(Stored data)
<<<<
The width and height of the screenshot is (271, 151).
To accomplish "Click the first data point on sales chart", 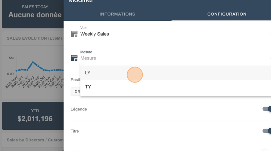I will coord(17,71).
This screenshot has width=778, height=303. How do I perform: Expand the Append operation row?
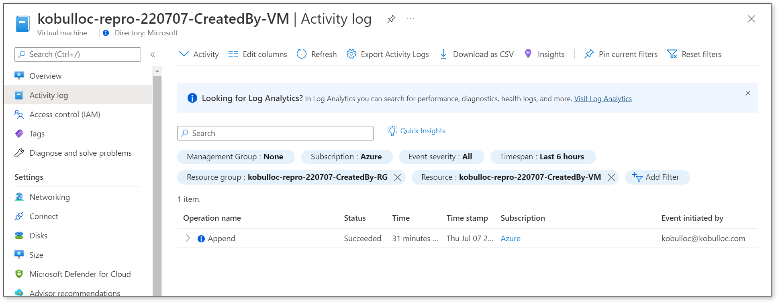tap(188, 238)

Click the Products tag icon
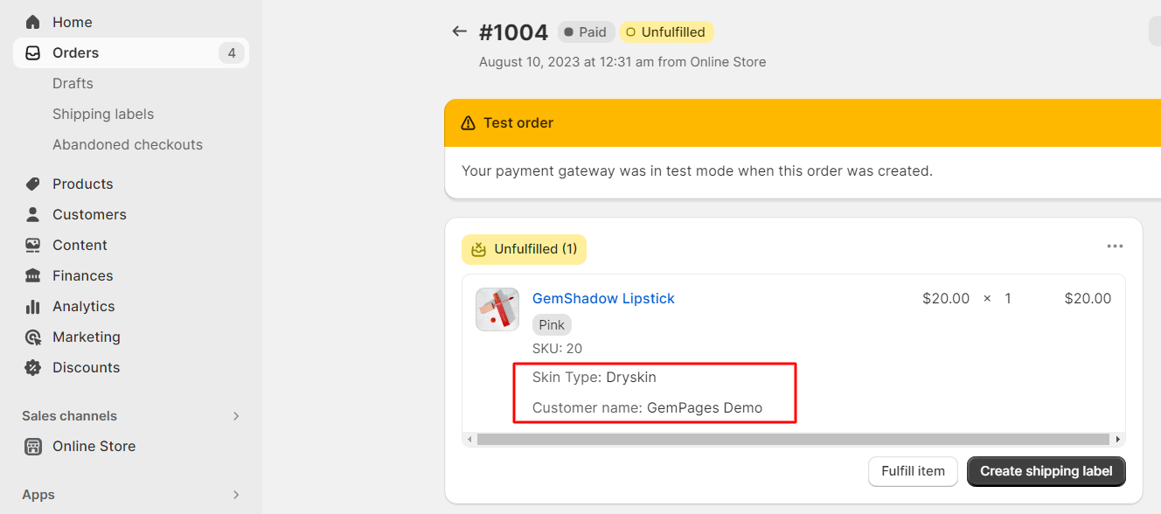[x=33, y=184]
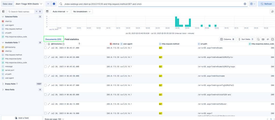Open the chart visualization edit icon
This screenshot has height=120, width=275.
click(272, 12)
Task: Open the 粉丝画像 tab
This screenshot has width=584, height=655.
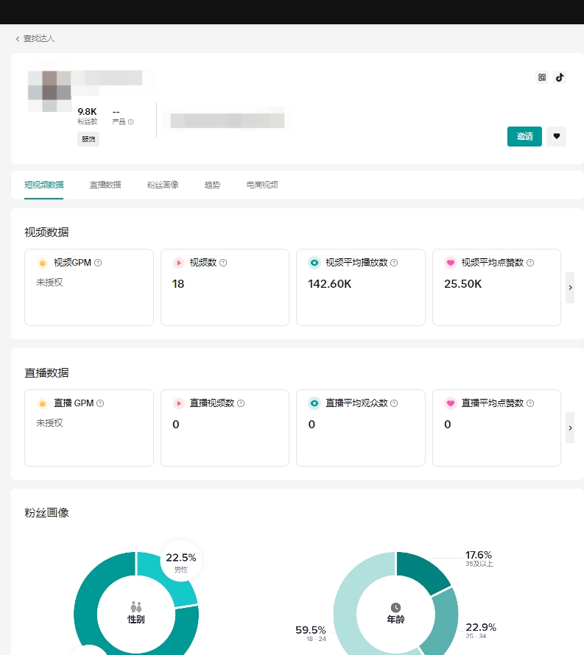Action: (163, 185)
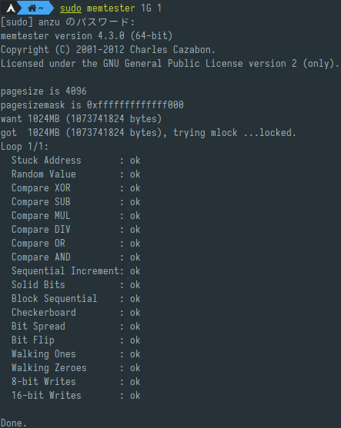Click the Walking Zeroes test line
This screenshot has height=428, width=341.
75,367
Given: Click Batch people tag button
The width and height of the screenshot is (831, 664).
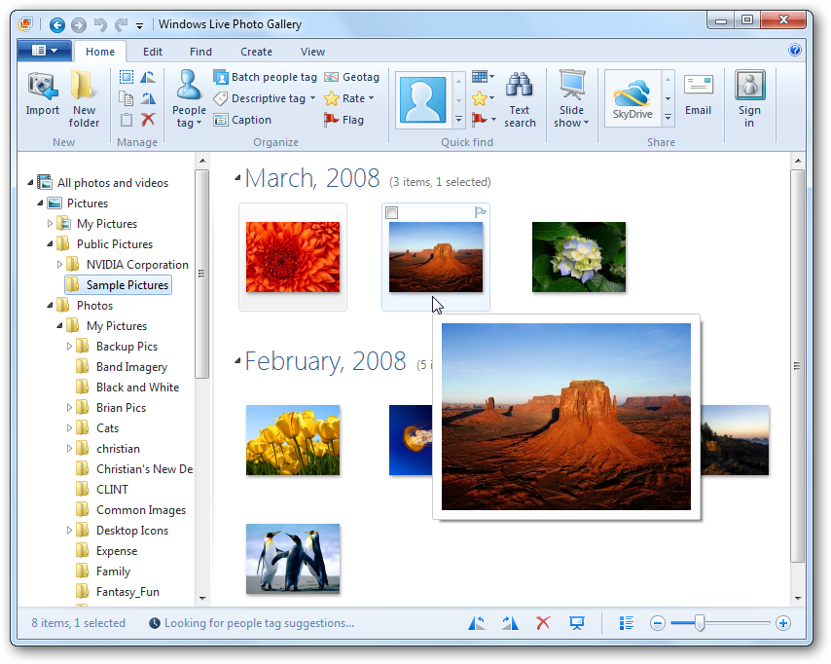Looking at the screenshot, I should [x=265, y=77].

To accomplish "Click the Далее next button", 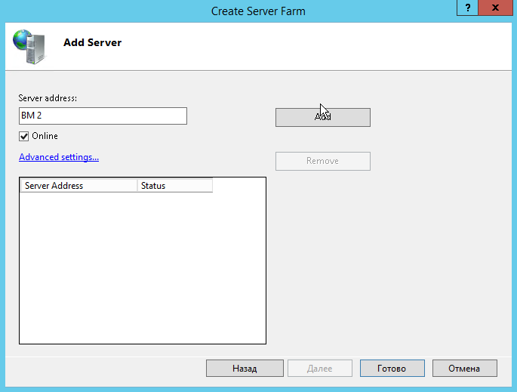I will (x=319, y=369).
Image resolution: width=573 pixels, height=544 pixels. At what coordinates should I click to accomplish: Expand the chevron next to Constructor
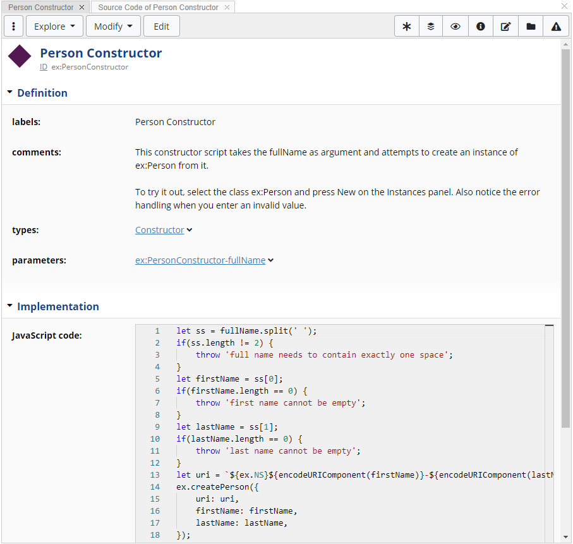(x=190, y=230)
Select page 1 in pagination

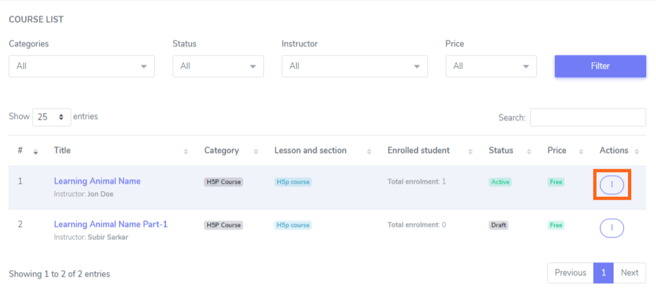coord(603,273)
>>>>
<<<<
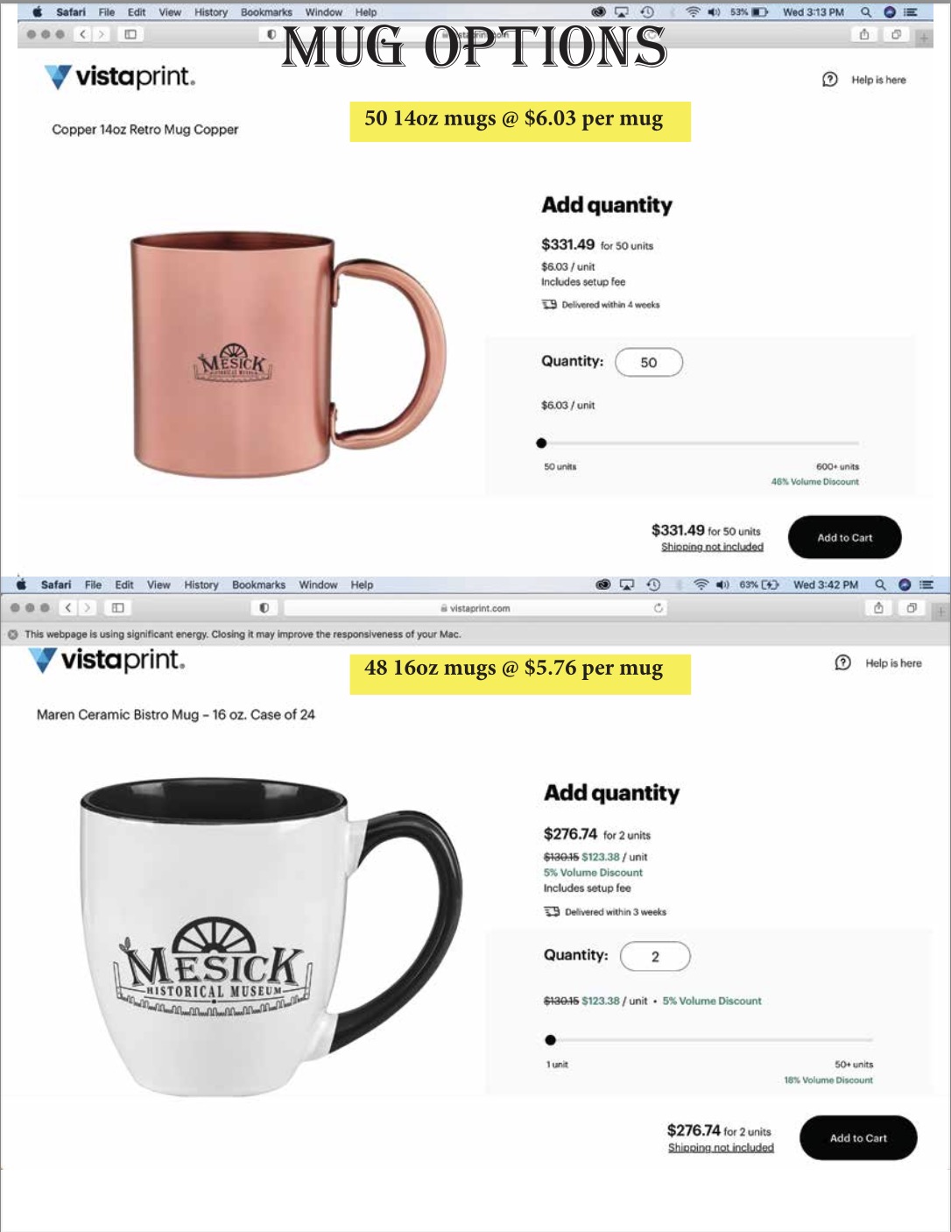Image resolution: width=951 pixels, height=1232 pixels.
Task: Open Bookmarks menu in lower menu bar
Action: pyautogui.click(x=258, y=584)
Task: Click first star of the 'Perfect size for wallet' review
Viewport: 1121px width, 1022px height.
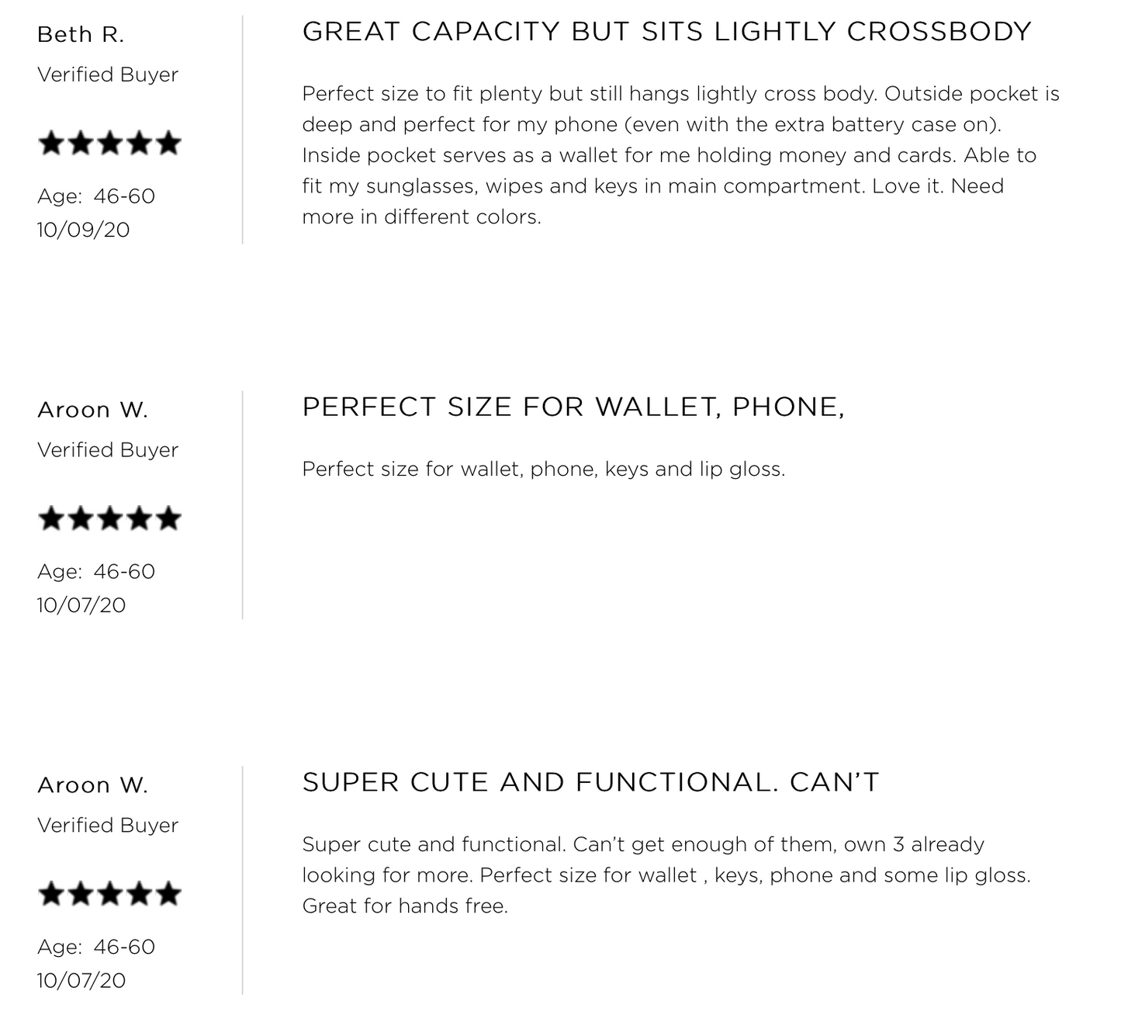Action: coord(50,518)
>>>>
### Activity
The reply should hold exactly the lines above, starting at the line with "This screenshot has width=778, height=303." and ending at the line with "Given: Click Batch people tag button", and no pictures.

### Exercise solution
This screenshot has width=778, height=303. How do I perform: Expand the Append operation row?
tap(188, 238)

Click the Products tag icon
[x=33, y=184]
Open the chart visualization edit icon
This screenshot has height=120, width=275.
click(272, 12)
Task: Open the 粉丝画像 tab
This screenshot has width=584, height=655.
Action: (163, 185)
Click the Walking Zeroes test line
This screenshot has height=428, width=341.
75,367
Given: Click Batch people tag button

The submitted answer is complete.